Question :

Des scientifiques ont récemment démontré qu’ils sont désormais capables de prélever des cellules souches d’une vache et d’en faire des hamburgers qui ont l’aspect, l’odeur et (presque) le goût de la vraie viande. Qu’est-ce que la loi juive a à dire là-dessus ? Est-ce considéré comme de la vraie viande ? Est-ce casher ?

Réponse :

C’est là une question fascinante qui devra être étudiée avec soin par des rabbins experts lorsqu’elle deviendra plus pratique et que les steaks-éprouvette deviendront une option abordable. Voici toutefois quelques réflexions préliminaires sur le sujet pour mettre les choses en perspective.

Une viande venue du ciel

Ce qui rend cette question tellement fascinante, c’est qu’elle est un exemple de la façon dont les récits aggadiques apparemment fantastiques du Talmud deviennent aujourd’hui le point de départ de nouvelles questions halakhiques.

Il y a effectivement une discussion dans le Talmud sur la question de savoir si une viande qui ne provient pas d’un animal est considérée comme casher, bien que l’origine de la viande dans cette affaire fût encore plus miraculeuse :

Il est une histoire de Rabbi Chimone ben ‘Halafta, qui marchait sur la route lorsque des lions le rencontrèrent et rugirent vers lui. Il cita alors le verset des Psaumes : « Les lionceaux rugissent après la proie et demandent à D.ieu leur nourriture »1 et deux morceaux de chair descendirent [du ciel]. Ils en mangèrent un et laissèrent l’autre. Il apporta celui-ci à la maison d’étude et demanda : Est-ce propre [à être consommé] ou pas ? L’érudit lui répondit : « Rien d’impropre ne descend du ciel. » Rabbi Zeira demanda à Rabbi Abbahou : « Que devrait-on faire si quelque chose sous la forme d’un âne descendait ? » Il répondit : « Espèce de “yorod hurlant”,2 ne lui ont-ils pas répondu que rien d’impropre ne descend du ciel ? »3

On trouve une autre occurrence de viande miraculeuse dans le Talmud, mais créée par l’homme cette fois-ci :

Rabbi ‘Hanina et Rabbi Oshaya passait chaque nuit de Chabbat à étudier le « Livre de la Création »4 au moyen duquel ils créèrent un veau et le mangèrent.5

Les commentateurs ultérieurs se sont emparés de cette histoire et ont débattu sur la nécessité de procéder à la che’hitah (abattage casher) sur un tel animal pour pouvoir le manger.

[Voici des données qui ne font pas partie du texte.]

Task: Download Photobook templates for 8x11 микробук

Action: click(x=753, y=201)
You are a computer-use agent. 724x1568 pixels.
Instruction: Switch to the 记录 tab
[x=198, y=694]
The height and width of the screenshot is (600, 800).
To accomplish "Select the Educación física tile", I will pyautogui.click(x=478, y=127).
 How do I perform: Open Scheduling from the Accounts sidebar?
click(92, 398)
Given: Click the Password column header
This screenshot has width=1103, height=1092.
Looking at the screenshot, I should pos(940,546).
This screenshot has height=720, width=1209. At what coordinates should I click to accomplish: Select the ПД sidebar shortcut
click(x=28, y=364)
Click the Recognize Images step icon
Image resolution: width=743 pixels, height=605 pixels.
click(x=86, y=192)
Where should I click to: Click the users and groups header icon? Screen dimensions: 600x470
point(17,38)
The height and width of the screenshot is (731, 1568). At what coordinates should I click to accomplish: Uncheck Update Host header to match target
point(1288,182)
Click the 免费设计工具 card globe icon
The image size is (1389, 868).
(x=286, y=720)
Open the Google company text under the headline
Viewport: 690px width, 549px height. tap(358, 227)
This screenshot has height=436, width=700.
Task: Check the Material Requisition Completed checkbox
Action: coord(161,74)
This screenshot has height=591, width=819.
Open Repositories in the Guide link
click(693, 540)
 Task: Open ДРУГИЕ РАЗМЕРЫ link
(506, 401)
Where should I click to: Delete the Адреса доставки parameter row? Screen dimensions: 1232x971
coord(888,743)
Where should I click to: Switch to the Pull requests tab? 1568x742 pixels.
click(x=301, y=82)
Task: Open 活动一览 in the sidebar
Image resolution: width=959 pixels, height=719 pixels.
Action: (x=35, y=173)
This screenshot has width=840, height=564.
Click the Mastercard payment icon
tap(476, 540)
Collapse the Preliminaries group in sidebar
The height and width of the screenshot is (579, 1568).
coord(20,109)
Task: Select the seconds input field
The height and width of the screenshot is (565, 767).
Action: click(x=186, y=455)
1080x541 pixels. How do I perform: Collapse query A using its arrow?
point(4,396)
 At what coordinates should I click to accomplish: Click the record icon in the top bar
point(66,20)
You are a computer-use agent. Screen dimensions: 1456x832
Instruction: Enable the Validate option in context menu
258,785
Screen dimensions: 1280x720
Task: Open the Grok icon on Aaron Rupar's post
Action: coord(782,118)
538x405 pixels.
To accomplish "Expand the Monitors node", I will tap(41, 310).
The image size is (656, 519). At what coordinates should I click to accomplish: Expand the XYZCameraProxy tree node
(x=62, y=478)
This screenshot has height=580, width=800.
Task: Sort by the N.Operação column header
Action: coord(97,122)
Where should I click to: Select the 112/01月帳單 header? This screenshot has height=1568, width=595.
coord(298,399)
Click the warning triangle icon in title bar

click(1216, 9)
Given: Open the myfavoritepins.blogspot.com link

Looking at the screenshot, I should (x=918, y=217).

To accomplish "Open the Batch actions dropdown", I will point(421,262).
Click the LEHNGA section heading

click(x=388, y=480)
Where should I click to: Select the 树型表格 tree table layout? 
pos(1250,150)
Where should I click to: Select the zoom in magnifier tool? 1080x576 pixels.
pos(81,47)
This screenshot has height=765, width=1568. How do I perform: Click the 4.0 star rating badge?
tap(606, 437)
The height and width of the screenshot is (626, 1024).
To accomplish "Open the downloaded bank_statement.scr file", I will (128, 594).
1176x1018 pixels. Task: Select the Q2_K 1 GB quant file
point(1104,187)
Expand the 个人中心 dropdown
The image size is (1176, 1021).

Rabbi Yeshayah Halevi Horowitz, connu sous le nom Shelah,6 écrit qu’il n’est pas considéré comme un animal réel et n’a pas besoin de che’hitah.7

D’autres écrivent que, même si une interprétation technique de la loi biblique puisse ne pas exiger l’abattage rituel d’un tel animal, l’interdiction rabbinique de « marit ayine » (ne pas accomplir des actes ayant l’apparence d’une activité interdite) rendrait l’abattage nécessaire, car autrement un témoin pourrait penser que la viande ordinaire est consommée sans che’hitah.8

Bœuf-éprouvette

Nous avons jusqu’ici discuté de « viande de miracle » tombée du ciel ou créée par des moyens spirituels. Certains commentateurs ont défini cette viande comme étant miraculeuse du fait qu’elle ne provient pas d’un animal né naturellement. Mais devons-nous considérer toute viande ne provenant pas d’un animal né naturellement comme étant de la « viande de miracle » ? Ou bien doit-elle provenir d’un véritable miracle pour avoir ce statut ? Qu’en est-il de la viande élaborée en éprouvette, faite à partir de cellules animales ? Dans ce cas, le principe selon lequel « rien d’impropre ne descend du ciel » ne s’appliquerait évidemment pas. Voici quelques-unes des questions qui devront être explorées :

● Les Cellules Le scientifique a extrait les cellules d’un véritable animal et les a utilisées pour faire pousser les tissus dans une boîte de Pétri. Si – et ce n’est pas un petit « si » – les cellules sont considérées comme étant suffisamment importante pour être appelées de la « viande », cela pourrait présenter un problème. Car, outre la prohibition de manger le membre d’un animal vivant,9 la Torah interdit également de consommer de la chair prélevée sur un animal vivant.10

C’est un problème pour les non-juifs tout autant que pour les juifs, car la loi Noahide stipule que les non-juifs ne peuvent consommer ne serait-ce qu’une infime quantité de viande prélevée sur un animal vivant.11

Pour les Juifs, si les cellules sont considérées comme étant de la vraie viande, alors on peut présumer qu’elles devraient être extraites d’un animal casher ayant été abattu selon la loi juive.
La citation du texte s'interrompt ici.